[PROVIDED ENTRIES — start]
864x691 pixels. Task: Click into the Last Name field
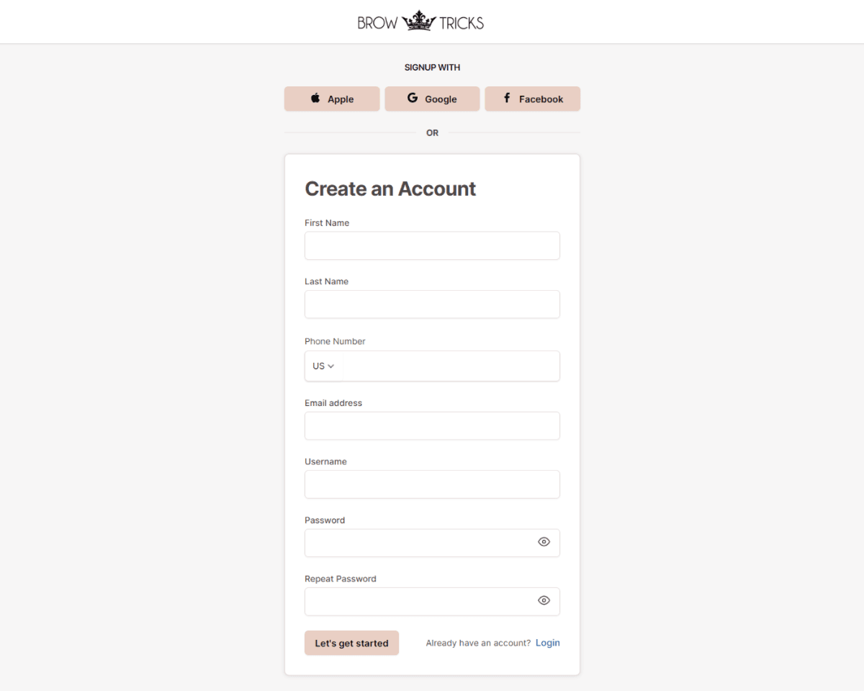pyautogui.click(x=432, y=304)
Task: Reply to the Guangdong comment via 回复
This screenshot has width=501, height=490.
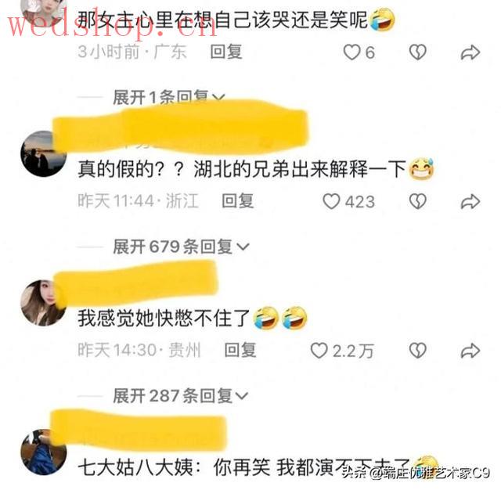Action: [x=226, y=52]
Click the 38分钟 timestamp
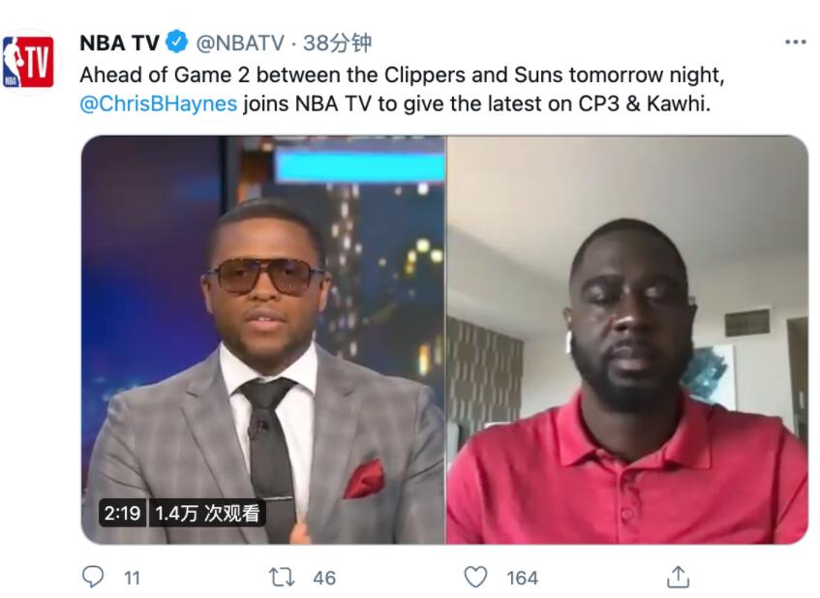The width and height of the screenshot is (820, 598). tap(337, 43)
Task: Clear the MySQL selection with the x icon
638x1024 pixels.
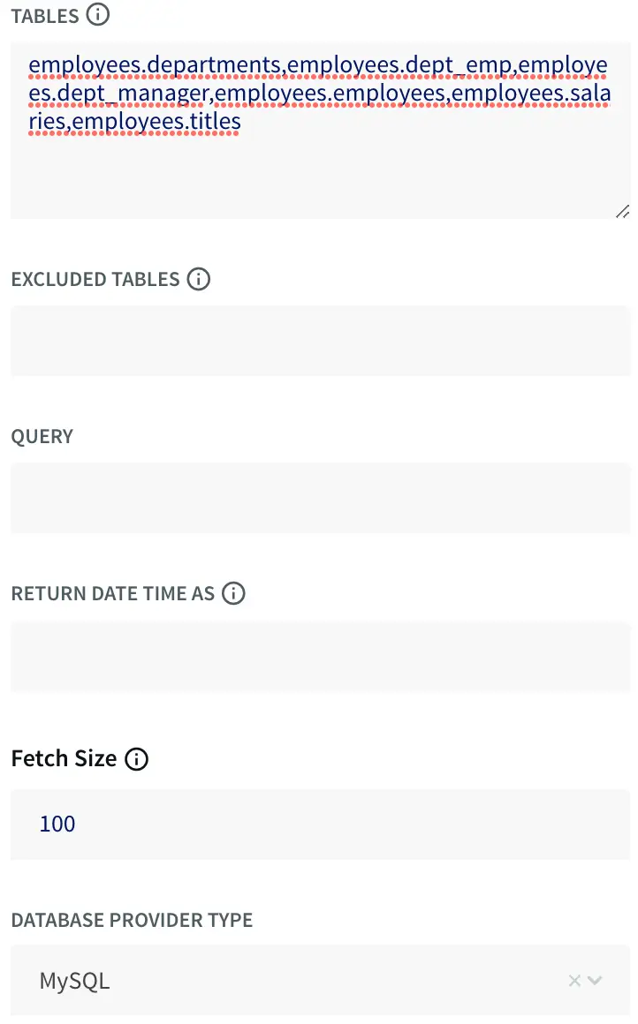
[PROVIDED ENTRIES — finish]
WORK INSTRUCTION => Your reply should be the full data above, copied exactly, with no pictures in it.

TASK OUTPUT =>
864x691 pixels. Task: Click into the Last Name field
pyautogui.click(x=432, y=304)
Task: Reply to the Guangdong comment via 回复
This screenshot has width=501, height=490.
Action: [x=226, y=52]
Click the 38分钟 timestamp
The width and height of the screenshot is (820, 598). tap(337, 43)
Task: Clear the MySQL selection with the x icon
638x1024 pixels.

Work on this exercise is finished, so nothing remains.